The objectives of this study are to understand the reproductive health needs of Aboriginal and Torres Strait Islander cancer patients of a reproductive age at diagnosis and into the survivorship period.

Aims

1. To document barriers and disparities in accessing fertility and reproductive information that Aboriginal and Torres Strait Islander cancer patients face.
2. To define uptake and utilization of fertility preservation and reproductive advice and consultation in Aboriginal and Torres Strait Islander cancer patients.
3. To document the extent of sexual dysfunction following cancer treatment in Aboriginal and Torres Strait Islander cancer patients and the medical and psychological support availability.
4. To define the extent and timing of fertility related psychological distress in Aboriginal and Torres Strait Islander cancer patients before during and following cancer treatment.
5. To define the type of fertility related psychosocial support that Aboriginal and Torres Strait Islander cancer patients, parents and careers want and the benefits to patient’s equality of life and psychological well-being.
6. To define the cultural views and understandings of fertility and reproductive health in Aboriginal and Torres Strait Islander cancer patients and define what differences need to be achieved in the consultation and support availability.
7. To understand the health literacy of reproductive terms and understanding about the benefits of PAP Smears, HPV vaccination before and following cancer treatment.

Significance

Infertility and sexual dysfunction following cancer treatment are important factors that have a significant impact on the quality of life for cancer survivors and their partners/parents. Unfortunately, 1 in 10 cancer patients will have reproductive complications of cancer treatments and patients have an expectation that their fertility will be preserved whenever possible.

It is important for cancer and fertility clinicians to have a greater understanding of how Aboriginal and Torres Strait Islander patient’s cultural diversity may influence reproductive health care access, uptake and utilization of fertility preservation and reproductive care. It is also important for clinicians to understand any differences culture has on decision making, understanding of disease and complications and how it alters the way in which disease is perceived and explained to others.

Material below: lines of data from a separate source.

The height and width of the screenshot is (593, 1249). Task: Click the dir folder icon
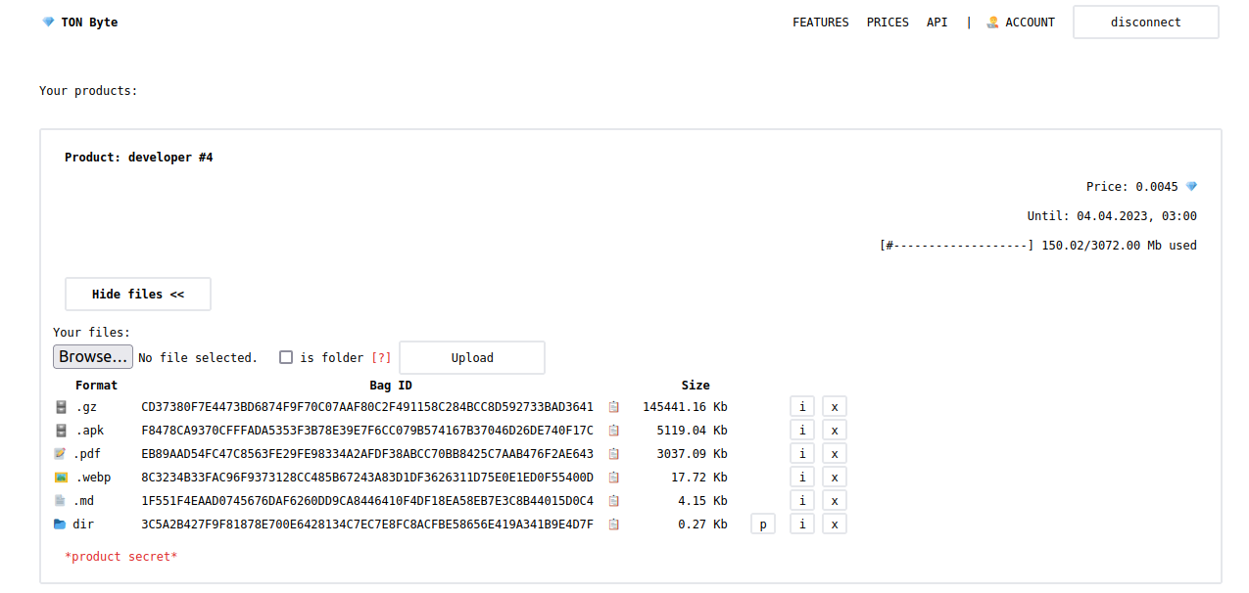60,525
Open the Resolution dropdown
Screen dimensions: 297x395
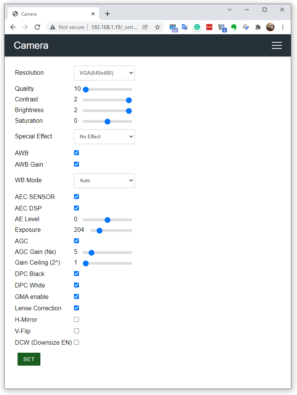coord(104,73)
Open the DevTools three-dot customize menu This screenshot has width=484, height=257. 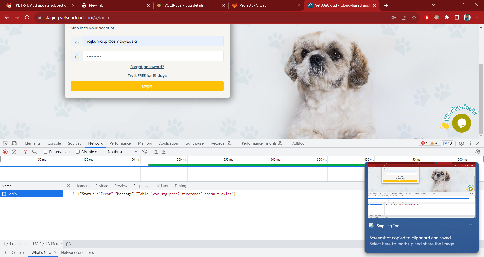[470, 143]
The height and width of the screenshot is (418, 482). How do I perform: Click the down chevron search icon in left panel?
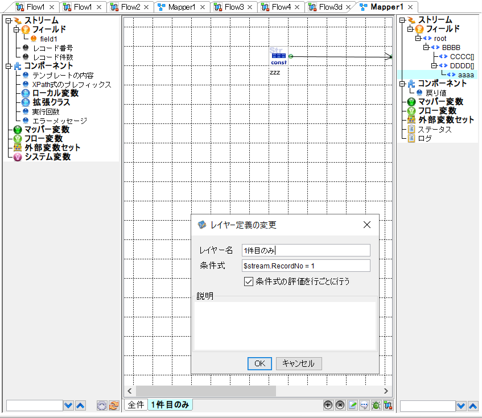(68, 405)
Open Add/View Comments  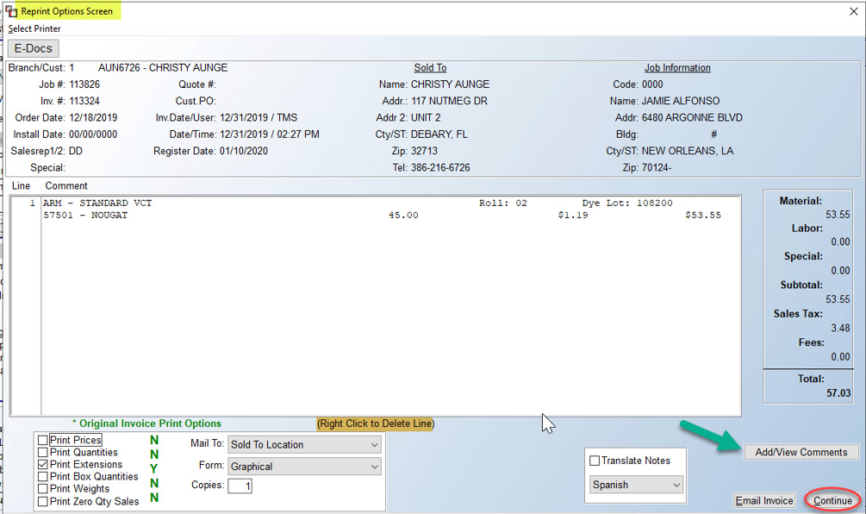[801, 452]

Culture has also been shown to influence cancer prevention and treatment; with ethnic minority status linked to higher communication barriers between clinicians and patients and cultural background linked to levels of cancer screening.There is therefore a need to better understand cultural nuances between ethnic groups, as these differences impact on care.

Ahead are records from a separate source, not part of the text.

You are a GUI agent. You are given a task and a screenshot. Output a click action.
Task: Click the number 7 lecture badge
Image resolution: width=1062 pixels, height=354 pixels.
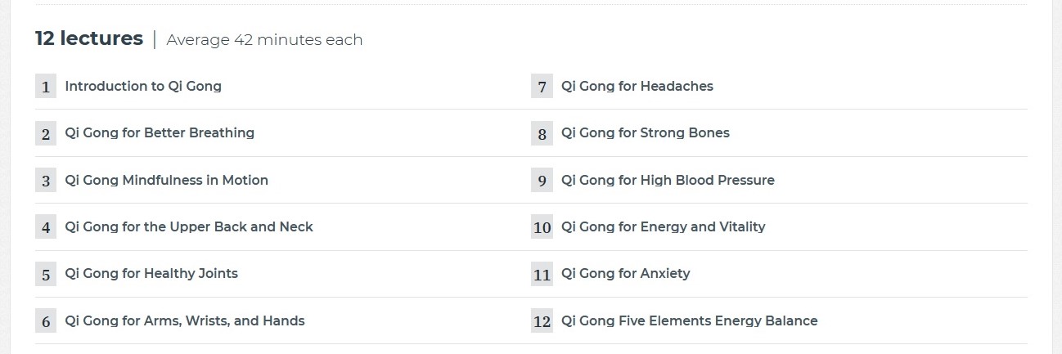click(542, 86)
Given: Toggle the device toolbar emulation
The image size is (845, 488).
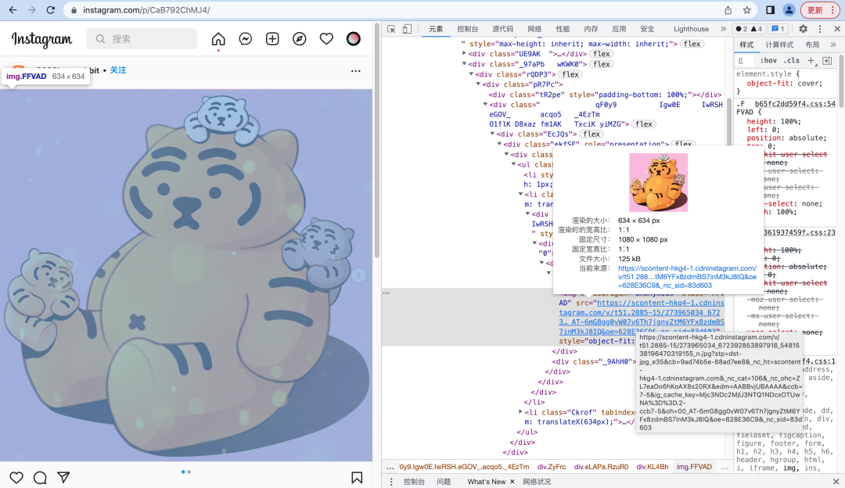Looking at the screenshot, I should [407, 29].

To date the relationship between Aboriginal and Torres Strait Islander cancer patients, culture and reproductive health concerns have not been investigated. The current research seeks to address this gap in the literature.

Benefits:

• To assist in the delivery of consistently high standards of evidence based oncofertility and reproductive care for Aboriginal and Torres Strait Islander cancer patients in cancer and fertility centres.
• To contribute to the development of oncofertility health care professional competencies for Australian staff looking after Aboriginal and Torres Strait Islander cancer patients.
• To contribute to recommended strategies to assess fertility and reproductive related distress at diagnosis and into survivorship and provide appropriate pathways for referral and support of patients.
• To ensure Aboriginal and Torres Strait Islander cancer patients and their families receive equitable access to oncofertility and reproductive care at the time of the cancer diagnosis and into survivorship.